Mr Ridout warned that by refusing units registration it will make firms planning to invest in setting up new beds think twice because small units can be much more difficult and expensive to staff than large units.
He added: “What’s quite clear is the further and further we go down the line people who don’t present things it [the CQC] likes are to find it more and more difficult to get registered.
“The tribunal has endorsed the statutory scheme [Registering the Right Support].
“It’s definitely setting a precedent and the indication is people are going to have to look very carefully at some of the detail of this.
“They have given some indication of what’s likely to be registerable, but if I was an investor I would want to know the investment would get a result.”
Mr Ridouts warning comes weeks after the flagship Transforming Care Programme to move people with learning difficulties out of hospital has been branded a “failure” by a former minister, Norman Lamb.
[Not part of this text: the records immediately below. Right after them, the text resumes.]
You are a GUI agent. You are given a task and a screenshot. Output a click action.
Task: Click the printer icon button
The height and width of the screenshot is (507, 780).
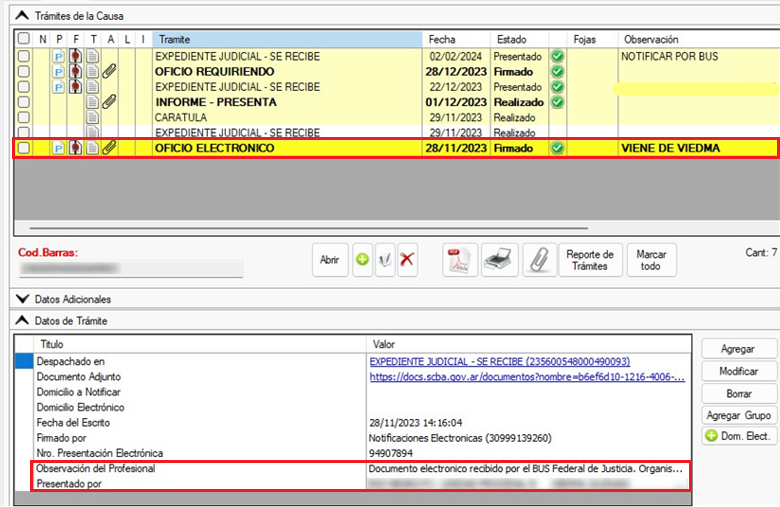[500, 260]
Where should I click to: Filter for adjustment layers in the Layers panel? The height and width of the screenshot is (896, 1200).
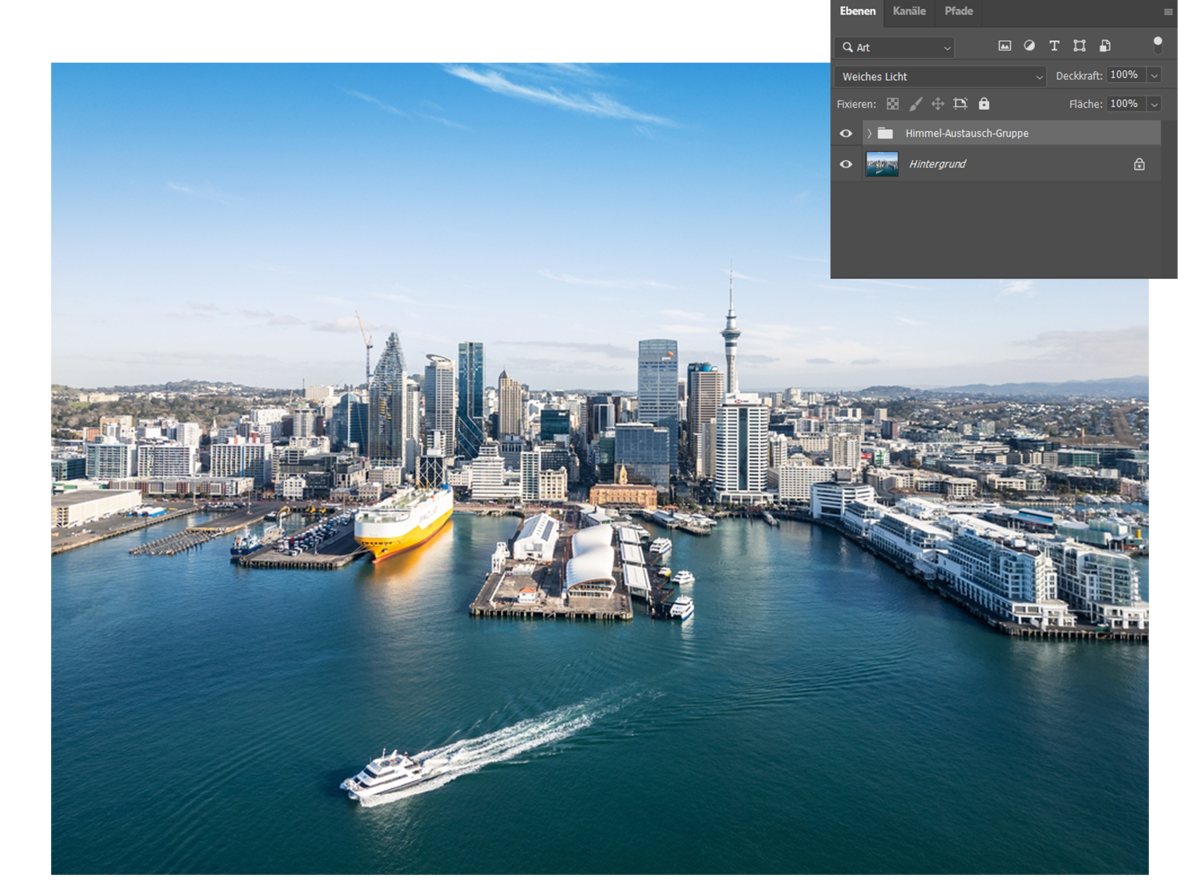point(1029,45)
He fears not enough has been done to set up new community services to support patients being discharged from hospital.
Mr Ridout said the CQC must set out more guidance saying what they will register, otherwise there was a risk there will not be enough support to move people with learning disabilities back into the community.
He added: “This will be taken by the sector as a strong indication to what is and is not going to happen.
“If the CQC are to develop what it wants it will have to say something a lot more detailed about what’s acceptable and address how that’s going to be affordable.”
CMG has 28 days to appeal the tribunal decision.